[Start of section]
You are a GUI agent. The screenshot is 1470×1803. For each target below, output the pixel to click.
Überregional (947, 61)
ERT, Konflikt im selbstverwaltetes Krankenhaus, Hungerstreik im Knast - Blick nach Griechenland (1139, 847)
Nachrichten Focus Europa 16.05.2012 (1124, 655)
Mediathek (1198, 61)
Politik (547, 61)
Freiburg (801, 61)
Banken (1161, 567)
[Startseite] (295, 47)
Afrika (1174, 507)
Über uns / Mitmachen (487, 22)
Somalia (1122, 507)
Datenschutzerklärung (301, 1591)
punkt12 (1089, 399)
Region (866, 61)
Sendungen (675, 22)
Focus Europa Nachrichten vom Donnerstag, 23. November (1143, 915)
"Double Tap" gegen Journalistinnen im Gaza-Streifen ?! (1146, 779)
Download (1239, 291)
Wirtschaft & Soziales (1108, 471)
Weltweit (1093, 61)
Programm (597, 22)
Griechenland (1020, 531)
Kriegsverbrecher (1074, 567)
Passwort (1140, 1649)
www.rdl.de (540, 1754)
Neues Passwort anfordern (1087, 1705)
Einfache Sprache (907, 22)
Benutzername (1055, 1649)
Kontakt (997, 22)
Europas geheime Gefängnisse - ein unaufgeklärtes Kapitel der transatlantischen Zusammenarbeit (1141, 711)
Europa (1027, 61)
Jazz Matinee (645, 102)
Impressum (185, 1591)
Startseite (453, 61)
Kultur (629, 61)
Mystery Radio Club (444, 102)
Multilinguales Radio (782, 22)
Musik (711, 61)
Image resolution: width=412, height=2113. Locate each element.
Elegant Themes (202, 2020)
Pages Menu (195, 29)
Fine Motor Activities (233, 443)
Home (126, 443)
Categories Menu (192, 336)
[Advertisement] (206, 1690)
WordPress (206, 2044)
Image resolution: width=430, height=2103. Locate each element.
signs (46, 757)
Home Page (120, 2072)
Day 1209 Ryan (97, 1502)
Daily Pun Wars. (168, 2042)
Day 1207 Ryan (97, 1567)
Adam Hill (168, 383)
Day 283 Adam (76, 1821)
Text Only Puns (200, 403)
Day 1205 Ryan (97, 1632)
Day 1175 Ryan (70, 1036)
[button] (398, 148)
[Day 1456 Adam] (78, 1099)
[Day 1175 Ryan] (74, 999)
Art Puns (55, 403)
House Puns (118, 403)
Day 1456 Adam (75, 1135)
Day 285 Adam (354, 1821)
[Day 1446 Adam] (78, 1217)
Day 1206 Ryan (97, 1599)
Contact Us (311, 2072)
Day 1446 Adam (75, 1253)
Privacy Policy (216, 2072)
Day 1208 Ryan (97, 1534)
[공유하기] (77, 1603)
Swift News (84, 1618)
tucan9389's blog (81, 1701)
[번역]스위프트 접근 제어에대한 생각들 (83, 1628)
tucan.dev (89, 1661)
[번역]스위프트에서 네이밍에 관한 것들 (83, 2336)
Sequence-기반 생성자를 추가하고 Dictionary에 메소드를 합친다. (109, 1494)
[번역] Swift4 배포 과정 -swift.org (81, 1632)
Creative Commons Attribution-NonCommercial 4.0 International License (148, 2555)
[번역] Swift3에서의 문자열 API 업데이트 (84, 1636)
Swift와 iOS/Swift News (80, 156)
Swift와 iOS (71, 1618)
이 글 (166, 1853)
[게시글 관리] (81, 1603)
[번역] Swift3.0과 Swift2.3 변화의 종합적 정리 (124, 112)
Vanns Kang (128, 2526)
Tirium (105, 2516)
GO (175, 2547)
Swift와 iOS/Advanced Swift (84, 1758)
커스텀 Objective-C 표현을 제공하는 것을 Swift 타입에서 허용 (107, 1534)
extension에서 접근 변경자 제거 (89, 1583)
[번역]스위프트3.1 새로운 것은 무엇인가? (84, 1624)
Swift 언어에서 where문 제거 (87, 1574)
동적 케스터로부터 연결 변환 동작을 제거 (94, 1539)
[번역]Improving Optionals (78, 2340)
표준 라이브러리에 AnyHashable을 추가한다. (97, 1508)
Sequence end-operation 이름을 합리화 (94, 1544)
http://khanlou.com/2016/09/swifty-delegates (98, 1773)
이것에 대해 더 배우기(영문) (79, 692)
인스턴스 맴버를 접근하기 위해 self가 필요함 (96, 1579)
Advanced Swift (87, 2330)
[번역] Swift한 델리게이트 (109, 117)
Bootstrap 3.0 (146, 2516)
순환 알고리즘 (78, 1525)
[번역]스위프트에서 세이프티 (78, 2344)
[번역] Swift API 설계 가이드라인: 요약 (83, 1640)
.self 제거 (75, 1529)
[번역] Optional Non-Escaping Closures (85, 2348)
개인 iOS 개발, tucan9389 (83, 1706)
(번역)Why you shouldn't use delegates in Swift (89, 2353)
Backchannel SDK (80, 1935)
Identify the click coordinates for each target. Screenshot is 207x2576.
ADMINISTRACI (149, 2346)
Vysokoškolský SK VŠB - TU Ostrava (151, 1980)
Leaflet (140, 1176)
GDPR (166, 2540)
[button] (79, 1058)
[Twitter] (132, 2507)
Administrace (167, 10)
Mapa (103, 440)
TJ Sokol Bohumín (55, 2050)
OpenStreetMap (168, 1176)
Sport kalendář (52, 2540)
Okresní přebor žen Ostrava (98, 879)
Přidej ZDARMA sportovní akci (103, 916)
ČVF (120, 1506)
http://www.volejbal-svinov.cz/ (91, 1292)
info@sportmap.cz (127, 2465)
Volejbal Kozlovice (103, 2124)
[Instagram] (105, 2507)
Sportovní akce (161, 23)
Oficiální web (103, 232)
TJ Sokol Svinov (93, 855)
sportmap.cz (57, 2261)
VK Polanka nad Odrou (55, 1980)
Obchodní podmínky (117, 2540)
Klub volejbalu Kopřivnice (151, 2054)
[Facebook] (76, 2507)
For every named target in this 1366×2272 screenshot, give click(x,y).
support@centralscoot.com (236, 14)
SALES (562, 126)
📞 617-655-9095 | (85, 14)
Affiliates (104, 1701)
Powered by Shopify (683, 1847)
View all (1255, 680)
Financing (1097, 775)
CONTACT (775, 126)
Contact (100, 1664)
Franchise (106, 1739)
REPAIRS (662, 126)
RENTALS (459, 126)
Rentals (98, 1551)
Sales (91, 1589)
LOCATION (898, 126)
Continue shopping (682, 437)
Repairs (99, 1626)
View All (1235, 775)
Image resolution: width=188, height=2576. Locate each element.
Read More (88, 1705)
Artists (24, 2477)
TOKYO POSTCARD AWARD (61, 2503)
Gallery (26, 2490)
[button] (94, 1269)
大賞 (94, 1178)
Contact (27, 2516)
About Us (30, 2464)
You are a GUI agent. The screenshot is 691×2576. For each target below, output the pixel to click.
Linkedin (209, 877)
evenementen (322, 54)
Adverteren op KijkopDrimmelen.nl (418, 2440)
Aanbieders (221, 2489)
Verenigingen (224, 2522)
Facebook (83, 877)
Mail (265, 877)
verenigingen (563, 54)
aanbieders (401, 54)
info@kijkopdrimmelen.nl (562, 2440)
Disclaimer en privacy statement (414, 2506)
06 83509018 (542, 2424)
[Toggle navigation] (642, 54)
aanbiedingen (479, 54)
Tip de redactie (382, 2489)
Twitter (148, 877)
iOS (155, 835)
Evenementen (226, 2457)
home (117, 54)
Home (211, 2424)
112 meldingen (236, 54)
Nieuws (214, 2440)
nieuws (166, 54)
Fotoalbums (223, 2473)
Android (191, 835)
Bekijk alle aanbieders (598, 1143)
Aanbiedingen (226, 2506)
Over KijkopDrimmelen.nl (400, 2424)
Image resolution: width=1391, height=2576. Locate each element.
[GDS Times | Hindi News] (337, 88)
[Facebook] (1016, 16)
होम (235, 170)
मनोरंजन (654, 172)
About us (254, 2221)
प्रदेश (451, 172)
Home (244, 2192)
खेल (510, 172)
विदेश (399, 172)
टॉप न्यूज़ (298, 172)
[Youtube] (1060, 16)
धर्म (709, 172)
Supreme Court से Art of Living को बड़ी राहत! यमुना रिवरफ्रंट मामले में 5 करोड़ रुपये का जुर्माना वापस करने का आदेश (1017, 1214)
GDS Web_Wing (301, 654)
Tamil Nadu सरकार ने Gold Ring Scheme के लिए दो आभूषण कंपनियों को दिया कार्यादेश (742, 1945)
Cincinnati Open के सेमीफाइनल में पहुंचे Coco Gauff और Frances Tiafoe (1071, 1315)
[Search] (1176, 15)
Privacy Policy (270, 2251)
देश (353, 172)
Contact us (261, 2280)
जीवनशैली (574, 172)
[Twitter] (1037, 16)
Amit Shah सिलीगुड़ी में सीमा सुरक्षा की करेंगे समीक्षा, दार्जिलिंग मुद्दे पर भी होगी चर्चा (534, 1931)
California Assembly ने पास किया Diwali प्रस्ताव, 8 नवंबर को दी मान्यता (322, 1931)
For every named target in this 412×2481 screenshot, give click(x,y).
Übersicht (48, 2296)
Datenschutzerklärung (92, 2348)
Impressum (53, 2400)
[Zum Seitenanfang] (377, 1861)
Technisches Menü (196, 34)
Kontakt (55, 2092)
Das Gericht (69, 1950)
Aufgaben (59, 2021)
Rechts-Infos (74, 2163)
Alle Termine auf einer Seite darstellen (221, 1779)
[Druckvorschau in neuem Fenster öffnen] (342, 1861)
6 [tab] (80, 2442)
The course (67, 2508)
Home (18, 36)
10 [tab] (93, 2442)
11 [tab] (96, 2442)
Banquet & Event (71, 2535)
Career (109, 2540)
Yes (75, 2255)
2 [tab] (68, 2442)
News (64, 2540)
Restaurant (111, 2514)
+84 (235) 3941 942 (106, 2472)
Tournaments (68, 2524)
[End of section]
* Task instructions
In the listing above, start at the line with "Adam Hill (168, 383)", go on through the line with "Day 1456 Adam (75, 1135)", and copy each of those lines exactly; leave out all the rest.

* Completed task
Adam Hill (168, 383)
Day 283 Adam (76, 1821)
Text Only Puns (200, 403)
Day 1205 Ryan (97, 1632)
Day 1175 Ryan (70, 1036)
[button] (398, 148)
[Day 1456 Adam] (78, 1099)
[Day 1175 Ryan] (74, 999)
Art Puns (55, 403)
House Puns (118, 403)
Day 1456 Adam (75, 1135)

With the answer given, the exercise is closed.